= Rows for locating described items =
· · · ·

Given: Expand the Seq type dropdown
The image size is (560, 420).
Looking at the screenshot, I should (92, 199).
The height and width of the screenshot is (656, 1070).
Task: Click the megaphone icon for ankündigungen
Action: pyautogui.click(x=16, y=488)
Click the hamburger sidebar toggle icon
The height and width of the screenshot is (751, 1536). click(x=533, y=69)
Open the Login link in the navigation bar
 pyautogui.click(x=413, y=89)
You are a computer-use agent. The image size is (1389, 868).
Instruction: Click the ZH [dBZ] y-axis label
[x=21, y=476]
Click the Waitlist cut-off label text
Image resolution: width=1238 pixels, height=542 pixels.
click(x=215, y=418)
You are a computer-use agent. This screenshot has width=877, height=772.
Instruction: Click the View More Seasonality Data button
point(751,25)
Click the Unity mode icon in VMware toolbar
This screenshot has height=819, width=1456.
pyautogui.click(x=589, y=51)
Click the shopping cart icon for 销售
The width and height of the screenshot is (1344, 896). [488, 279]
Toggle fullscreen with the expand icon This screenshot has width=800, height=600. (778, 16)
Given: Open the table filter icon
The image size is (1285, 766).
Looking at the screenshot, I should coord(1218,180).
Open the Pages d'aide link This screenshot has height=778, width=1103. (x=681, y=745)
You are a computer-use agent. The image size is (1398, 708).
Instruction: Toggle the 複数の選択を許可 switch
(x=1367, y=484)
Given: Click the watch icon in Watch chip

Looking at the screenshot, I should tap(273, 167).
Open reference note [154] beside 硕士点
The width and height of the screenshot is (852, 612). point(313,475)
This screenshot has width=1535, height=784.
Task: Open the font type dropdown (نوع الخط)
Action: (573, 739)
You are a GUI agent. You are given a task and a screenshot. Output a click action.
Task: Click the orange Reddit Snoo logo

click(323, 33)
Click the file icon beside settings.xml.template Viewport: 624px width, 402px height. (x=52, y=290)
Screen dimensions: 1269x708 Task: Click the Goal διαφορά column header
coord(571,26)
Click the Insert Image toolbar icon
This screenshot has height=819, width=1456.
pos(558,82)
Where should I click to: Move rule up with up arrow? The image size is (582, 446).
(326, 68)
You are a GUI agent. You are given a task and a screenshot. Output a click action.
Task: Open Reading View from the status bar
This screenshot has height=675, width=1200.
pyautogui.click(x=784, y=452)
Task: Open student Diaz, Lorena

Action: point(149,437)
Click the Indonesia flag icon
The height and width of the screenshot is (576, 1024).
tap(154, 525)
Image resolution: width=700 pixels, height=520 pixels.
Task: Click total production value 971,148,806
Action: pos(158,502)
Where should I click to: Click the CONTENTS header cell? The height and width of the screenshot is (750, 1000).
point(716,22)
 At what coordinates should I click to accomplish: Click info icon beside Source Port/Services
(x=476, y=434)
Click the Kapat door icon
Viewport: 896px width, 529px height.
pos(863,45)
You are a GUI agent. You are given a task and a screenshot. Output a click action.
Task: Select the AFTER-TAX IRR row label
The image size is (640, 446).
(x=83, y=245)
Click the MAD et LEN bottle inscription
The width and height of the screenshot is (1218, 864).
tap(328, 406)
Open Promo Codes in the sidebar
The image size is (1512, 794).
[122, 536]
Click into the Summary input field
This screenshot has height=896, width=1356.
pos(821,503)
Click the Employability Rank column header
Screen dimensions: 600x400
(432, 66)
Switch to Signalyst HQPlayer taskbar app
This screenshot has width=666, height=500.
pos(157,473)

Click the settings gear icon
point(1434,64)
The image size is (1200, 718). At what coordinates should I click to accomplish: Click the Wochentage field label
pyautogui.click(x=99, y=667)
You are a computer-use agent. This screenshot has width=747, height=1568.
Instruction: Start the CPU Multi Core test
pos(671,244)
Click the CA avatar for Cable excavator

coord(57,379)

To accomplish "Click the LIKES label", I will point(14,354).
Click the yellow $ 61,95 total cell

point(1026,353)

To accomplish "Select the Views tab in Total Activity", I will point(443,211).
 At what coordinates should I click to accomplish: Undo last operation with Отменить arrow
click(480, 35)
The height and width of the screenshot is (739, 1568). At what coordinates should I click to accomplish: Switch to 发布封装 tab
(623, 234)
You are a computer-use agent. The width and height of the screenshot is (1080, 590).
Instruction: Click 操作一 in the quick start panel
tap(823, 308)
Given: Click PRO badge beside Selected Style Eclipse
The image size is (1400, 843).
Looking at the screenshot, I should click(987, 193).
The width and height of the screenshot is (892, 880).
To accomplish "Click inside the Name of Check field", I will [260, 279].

· · · ·

= Objective =
Rewrite all the rows above, changing "computer-use agent" to "screen assistant" wherever it appears and leaving everything else as it is.

= Task response =
Given: Expand the Seq type dropdown
The image size is (560, 420).
Looking at the screenshot, I should (92, 199).
The height and width of the screenshot is (656, 1070).
Task: Click the megaphone icon for ankündigungen
Action: pyautogui.click(x=16, y=488)
Click the hamburger sidebar toggle icon
The height and width of the screenshot is (751, 1536). click(x=533, y=69)
Open the Login link in the navigation bar
 pyautogui.click(x=413, y=89)
You are a screen assistant. The image size is (1389, 868).
Instruction: Click the ZH [dBZ] y-axis label
[x=21, y=476]
Click the Waitlist cut-off label text
Image resolution: width=1238 pixels, height=542 pixels.
click(x=215, y=418)
You are a screen assistant. This screenshot has width=877, height=772.
Instruction: Click the View More Seasonality Data button
point(751,25)
Click the Unity mode icon in VMware toolbar
This screenshot has height=819, width=1456.
pyautogui.click(x=589, y=51)
Click the shopping cart icon for 销售
The width and height of the screenshot is (1344, 896). [488, 279]
Toggle fullscreen with the expand icon This screenshot has width=800, height=600. (778, 16)
Given: Open the table filter icon
The image size is (1285, 766).
Looking at the screenshot, I should coord(1218,180).
Open the Pages d'aide link This screenshot has height=778, width=1103. (x=681, y=745)
You are a screen assistant. The image size is (1398, 708).
Instruction: Toggle the 複数の選択を許可 switch
(x=1367, y=484)
Given: Click the watch icon in Watch chip

Looking at the screenshot, I should tap(273, 167).
Open reference note [154] beside 硕士点
The width and height of the screenshot is (852, 612). point(313,475)
This screenshot has width=1535, height=784.
Task: Open the font type dropdown (نوع الخط)
Action: (573, 739)
You are a GUI agent. You are given a task and a screenshot. Output a click action.
Task: Click the orange Reddit Snoo logo

click(323, 33)
Click the file icon beside settings.xml.template Viewport: 624px width, 402px height. (x=52, y=290)
Screen dimensions: 1269x708 Task: Click the Goal διαφορά column header
coord(571,26)
Click the Insert Image toolbar icon
This screenshot has height=819, width=1456.
pos(558,82)
Where should I click to: Move rule up with up arrow? The image size is (582, 446).
(326, 68)
You are a GUI agent. You are given a task and a screenshot. Output a click action.
Task: Open Reading View from the status bar
This screenshot has height=675, width=1200.
pyautogui.click(x=784, y=452)
Task: Open student Diaz, Lorena

Action: point(149,437)
Click the Indonesia flag icon
The height and width of the screenshot is (576, 1024).
tap(154, 525)
Image resolution: width=700 pixels, height=520 pixels.
Task: Click total production value 971,148,806
Action: pos(158,502)
Where should I click to: Click the CONTENTS header cell? The height and width of the screenshot is (750, 1000).
point(716,22)
 At what coordinates should I click to accomplish: Click info icon beside Source Port/Services
(x=476, y=434)
Click the Kapat door icon
Viewport: 896px width, 529px height.
pos(863,45)
You are a GUI agent. You are given a task and a screenshot. Output a click action.
Task: Select the AFTER-TAX IRR row label
The image size is (640, 446).
(x=83, y=245)
Click the MAD et LEN bottle inscription
The width and height of the screenshot is (1218, 864).
tap(328, 406)
Open Promo Codes in the sidebar
The image size is (1512, 794).
[122, 536]
Click into the Summary input field
This screenshot has height=896, width=1356.
pos(821,503)
Click the Employability Rank column header
Screen dimensions: 600x400
(432, 66)
Switch to Signalyst HQPlayer taskbar app
This screenshot has width=666, height=500.
pos(157,473)

Click the settings gear icon
point(1434,64)
The image size is (1200, 718). At what coordinates should I click to accomplish: Click the Wochentage field label
pyautogui.click(x=99, y=667)
You are a screen assistant. This screenshot has width=747, height=1568.
Instruction: Start the CPU Multi Core test
pos(671,244)
Click the CA avatar for Cable excavator

coord(57,379)

To accomplish "Click the LIKES label", I will point(14,354).
Click the yellow $ 61,95 total cell

point(1026,353)

To accomplish "Select the Views tab in Total Activity", I will point(443,211).
 At what coordinates should I click to accomplish: Undo last operation with Отменить arrow
click(480, 35)
The height and width of the screenshot is (739, 1568). At what coordinates should I click to accomplish: Switch to 发布封装 tab
(623, 234)
You are a screen assistant. The width and height of the screenshot is (1080, 590).
Instruction: Click 操作一 in the quick start panel
tap(823, 308)
Given: Click PRO badge beside Selected Style Eclipse
The image size is (1400, 843).
Looking at the screenshot, I should click(987, 193).
The width and height of the screenshot is (892, 880).
To accomplish "Click inside the Name of Check field", I will [260, 279].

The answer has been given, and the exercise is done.